Proof: Firstly, from Exercise 22, we can place all the zeroes {\rho} in the fundamental domain {{\mathcal F}}. When parameterised in terms of the nome {q}, this domain is compact, hence has only finitely many zeros, so the sum in (22) is finite.

As in the proof of Lemma 3(ii), we use the residue theorem. For simplicity, let us first suppose that there are no zeroes on the boundary of the fundamental domain {{\mathcal F}} except possibly at the cusp {\infty}. Then for {T} large enough, we have from the residue theorem that

\displaystyle  \sum_\rho \mathrm{ord}_\rho(f) = \frac{1}{2\pi i} \int_\gamma \frac{f'(z)}{f(z)}\ dz,

where {\gamma} is the closed contour consisting of the polygonal path {\gamma_{\frac{1}{2}+\frac{\sqrt{3}i}{2} \rightarrow \frac{1}{2} + iT \rightarrow -\frac{1}{2}+iT \rightarrow -\frac{1}{2}+\frac{\sqrt{3}i}{2}}} concatenated with the circular arc {\{ e^{i(2\pi/3 - \theta)}: 0 \leq \theta \leq \pi/3 \}}. From the {1}-periodicity, the contribution of the two vertical edges {\gamma_{\frac{1}{2}+\frac{\sqrt{3}i}{2} \rightarrow \frac{1}{2} + iT}} and {\gamma_{-\frac{1}{2}+iT \rightarrow -\frac{1}{2}+\frac{\sqrt{3}i}{2}}} cancel each other out. The contribution of the horizontal edge {\gamma_{\frac{1}{2}+iT \rightarrow -\frac{1}{2}+iT}} can be written using the change of variables {q = e^{2\pi i \tau}} as

\displaystyle  -\frac{1}{2\pi i} \int_{\gamma_{0,e^{-2\pi T},\circlearrowleft}} \frac{\tilde f'(q)}{\tilde f(q)}\ dq

which by the residue theorem is equal to {-\mathrm{ord}_\infty(f)}. Finally, using the modularity (21), one calculates that the contribution of the left arc {\{ e^{i(2\pi/3 - \theta)}: 0 \leq \theta \leq \pi/6 \}} is equal to {k/12} minus the contribution of the right arc {\{ e^{i(2\pi/3 - \theta)}: \pi/6 \leq \theta \leq \pi/3 \}}. This gives the proof of the valence theorem in the case that there are no zeroes on the boundary of {{\mathcal F}}.

Suppose now that there is a zero on the right edge {\frac{1}{2}+it} of {{\mathcal F}}, and hence also on the left edge {-\frac{1}{2}+it} by periodicity, for some {t > \frac{\sqrt{3}}{2}}. One can account for this zero by perturbing the contour {\gamma} to make a little detour to the right of {\frac{1}{2}+it} (e.g., by a circular arc), and a matching detour to the right of {-\frac{1}{2}+it}. One can then verify that the same argument as before continues to work, with this boundary zero being counted exactly once. Similarly, if there is a zero on the left arc {e^{i\theta}} for some {\pi/2 < \theta < 2\pi/3}, and hence also at {e^{i(\pi-\theta)}} by modularity, one can make a detour slightly above {e^{i\theta}} and slightly below {e^{i(\pi-\theta)}} (with the two detours being related by the transform {\tau \mapsto -1/\tau} to ensure cancellation), and again we can argue as before. If instead there is a zero at {i}, one makes an (approximately) semicircular detour above {i}; in this case the detour does not cancel out, but instead contributes a factor of {\frac{1}{2} \mathrm{ord}_i(f)} in the limit as the radius of the detour goes to zero. Finally, if there is a zero at {e^{i\pi/3}} (and hence also at {e^{2\pi i/3}}), one makes detours by two arcs of angle approximately {\pi/3} at these two points; these two (approximate) sixth-circles end up contributing a factor of {\frac{1}{2} \mathrm{ord}_{e^{\pi i/3}}(f)} in the limit, giving the claim. \Box

Exercise 26 (Quick applications of the valence formula)
* * * * * * *
GIVEN EXERCISE A:
Translate this sentence from the valence theorem proof into Spanish: "One can then verify that the same argument as before continues to work, with this boundary zero being counted exactly once."
GIVEN EXERCISE B:
Answer these from the valence theorem proof.
(i) Which theorem does the proof use, as in the proof of Lemma 3(ii)?
(ii) What change of variables is used to write the contribution of the horizontal edge?
(iii) If there is a zero at i, what kind of detour is made?
The listing is not needed for any of this work.

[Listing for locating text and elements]
* * * * * * *
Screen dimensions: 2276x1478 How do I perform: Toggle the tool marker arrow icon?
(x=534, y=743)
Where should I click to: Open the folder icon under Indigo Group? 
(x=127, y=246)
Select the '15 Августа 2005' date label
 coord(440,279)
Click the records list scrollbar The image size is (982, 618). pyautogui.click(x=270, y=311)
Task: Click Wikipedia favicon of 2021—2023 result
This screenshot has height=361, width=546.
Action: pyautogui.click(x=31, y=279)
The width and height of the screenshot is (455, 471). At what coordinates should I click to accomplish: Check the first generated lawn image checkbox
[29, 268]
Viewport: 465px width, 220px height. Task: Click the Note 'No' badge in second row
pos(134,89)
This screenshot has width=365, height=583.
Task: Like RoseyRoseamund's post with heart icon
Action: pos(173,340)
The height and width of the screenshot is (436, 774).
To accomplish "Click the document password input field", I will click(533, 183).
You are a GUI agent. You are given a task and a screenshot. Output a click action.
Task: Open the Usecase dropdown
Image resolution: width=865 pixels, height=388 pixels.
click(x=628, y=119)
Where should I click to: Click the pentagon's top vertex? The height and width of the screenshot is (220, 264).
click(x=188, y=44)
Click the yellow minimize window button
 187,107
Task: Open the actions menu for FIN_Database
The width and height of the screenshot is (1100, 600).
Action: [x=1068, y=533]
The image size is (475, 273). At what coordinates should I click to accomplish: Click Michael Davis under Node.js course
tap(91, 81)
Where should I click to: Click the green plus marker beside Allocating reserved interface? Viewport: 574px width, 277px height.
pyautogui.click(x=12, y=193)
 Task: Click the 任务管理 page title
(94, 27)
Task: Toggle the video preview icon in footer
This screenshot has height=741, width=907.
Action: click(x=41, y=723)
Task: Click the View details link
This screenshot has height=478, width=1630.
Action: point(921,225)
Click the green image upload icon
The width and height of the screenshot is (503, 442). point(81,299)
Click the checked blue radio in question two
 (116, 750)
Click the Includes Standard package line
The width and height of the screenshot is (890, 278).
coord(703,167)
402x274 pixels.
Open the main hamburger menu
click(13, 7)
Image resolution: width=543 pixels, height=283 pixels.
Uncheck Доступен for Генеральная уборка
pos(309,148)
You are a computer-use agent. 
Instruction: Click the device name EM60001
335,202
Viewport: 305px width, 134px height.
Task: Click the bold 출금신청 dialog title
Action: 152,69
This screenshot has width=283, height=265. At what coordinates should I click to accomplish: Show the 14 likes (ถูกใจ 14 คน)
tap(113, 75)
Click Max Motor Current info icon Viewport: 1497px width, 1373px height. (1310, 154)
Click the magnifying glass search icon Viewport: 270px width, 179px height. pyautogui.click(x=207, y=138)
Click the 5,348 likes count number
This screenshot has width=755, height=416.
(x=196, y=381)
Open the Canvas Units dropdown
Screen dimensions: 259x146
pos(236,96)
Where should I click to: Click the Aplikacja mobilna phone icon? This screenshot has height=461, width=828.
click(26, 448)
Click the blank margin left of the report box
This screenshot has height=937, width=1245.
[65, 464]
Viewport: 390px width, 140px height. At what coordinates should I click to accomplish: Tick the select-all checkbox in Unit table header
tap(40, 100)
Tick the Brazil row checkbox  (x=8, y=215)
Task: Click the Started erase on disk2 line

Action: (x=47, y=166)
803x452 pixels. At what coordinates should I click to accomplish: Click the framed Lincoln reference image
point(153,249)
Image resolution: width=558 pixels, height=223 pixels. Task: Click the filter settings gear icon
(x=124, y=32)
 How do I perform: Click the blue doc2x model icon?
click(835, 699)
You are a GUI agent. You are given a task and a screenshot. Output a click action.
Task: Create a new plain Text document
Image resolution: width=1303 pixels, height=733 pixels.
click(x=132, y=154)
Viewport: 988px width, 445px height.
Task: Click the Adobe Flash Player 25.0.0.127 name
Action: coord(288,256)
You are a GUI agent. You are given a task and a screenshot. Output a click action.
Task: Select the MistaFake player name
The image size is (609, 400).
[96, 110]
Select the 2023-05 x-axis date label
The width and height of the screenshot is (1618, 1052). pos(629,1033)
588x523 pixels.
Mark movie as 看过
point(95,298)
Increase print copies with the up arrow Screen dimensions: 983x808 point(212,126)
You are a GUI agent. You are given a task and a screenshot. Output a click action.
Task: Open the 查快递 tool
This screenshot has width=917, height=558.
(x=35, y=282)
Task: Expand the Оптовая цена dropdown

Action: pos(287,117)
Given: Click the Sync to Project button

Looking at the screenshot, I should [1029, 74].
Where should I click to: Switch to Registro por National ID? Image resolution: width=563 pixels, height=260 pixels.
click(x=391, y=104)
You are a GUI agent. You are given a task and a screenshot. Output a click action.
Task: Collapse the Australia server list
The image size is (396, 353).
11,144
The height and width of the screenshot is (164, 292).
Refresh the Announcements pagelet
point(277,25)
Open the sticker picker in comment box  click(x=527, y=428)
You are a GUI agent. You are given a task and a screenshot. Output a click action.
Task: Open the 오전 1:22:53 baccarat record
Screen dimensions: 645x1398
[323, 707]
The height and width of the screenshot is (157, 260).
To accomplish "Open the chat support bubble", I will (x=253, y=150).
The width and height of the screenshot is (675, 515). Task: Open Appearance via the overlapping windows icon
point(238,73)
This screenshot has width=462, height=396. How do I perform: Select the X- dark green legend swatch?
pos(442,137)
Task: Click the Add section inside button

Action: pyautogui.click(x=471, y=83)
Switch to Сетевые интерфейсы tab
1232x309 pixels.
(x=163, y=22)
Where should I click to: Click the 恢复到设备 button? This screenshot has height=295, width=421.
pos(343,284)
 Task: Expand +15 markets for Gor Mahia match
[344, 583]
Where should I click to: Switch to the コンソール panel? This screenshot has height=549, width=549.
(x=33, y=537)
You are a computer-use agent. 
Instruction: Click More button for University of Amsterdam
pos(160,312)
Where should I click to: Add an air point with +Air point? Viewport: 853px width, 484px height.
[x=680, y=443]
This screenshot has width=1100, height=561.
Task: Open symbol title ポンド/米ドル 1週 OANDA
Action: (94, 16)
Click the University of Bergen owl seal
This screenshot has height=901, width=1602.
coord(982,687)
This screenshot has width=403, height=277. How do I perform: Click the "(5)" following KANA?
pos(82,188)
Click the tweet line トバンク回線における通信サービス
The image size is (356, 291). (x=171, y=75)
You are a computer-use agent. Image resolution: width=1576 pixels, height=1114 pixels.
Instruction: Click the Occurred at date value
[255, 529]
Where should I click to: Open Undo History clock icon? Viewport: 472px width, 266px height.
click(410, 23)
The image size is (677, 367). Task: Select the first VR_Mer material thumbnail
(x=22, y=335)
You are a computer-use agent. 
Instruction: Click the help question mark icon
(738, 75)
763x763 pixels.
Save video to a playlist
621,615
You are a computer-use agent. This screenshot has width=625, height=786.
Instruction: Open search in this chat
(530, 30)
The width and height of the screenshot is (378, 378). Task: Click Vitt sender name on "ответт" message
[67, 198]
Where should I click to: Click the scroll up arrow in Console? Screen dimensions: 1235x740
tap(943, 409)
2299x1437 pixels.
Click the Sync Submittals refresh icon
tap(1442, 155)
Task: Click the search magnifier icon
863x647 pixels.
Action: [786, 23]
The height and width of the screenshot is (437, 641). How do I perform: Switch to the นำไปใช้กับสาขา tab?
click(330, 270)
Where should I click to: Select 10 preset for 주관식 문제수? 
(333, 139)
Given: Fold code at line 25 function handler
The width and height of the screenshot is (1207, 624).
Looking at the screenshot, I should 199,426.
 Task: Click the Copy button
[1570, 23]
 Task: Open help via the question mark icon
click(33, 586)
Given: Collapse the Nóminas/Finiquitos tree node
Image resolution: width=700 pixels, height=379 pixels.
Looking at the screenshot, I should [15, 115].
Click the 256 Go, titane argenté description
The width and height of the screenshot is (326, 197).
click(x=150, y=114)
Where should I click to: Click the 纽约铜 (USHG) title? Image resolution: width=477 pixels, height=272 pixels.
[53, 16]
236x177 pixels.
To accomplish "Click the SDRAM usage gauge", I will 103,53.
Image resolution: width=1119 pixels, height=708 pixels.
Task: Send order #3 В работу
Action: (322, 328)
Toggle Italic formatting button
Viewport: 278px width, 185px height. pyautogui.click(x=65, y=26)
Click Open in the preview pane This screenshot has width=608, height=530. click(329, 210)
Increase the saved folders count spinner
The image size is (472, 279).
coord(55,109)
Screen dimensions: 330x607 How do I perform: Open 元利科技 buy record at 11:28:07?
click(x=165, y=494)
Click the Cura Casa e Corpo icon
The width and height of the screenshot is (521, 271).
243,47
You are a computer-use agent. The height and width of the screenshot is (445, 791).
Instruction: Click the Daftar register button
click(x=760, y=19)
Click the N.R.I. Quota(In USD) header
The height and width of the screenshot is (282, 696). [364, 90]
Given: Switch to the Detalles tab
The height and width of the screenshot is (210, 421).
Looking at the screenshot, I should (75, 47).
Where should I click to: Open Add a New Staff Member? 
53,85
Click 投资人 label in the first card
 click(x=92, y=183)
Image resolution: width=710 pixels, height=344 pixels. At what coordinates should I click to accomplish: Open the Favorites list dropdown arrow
* * * * * * *
PROBLEM SOLUTION A:
Luego se puede verificar que el mismo argumento de antes sigue funcionando, y este cero de la frontera se cuenta exactamente una vez.

PROBLEM SOLUTION B:
(i) The residue theorem.
(ii) q = e^{2πiτ}.
(iii) An (approximately) semicircular detour above i.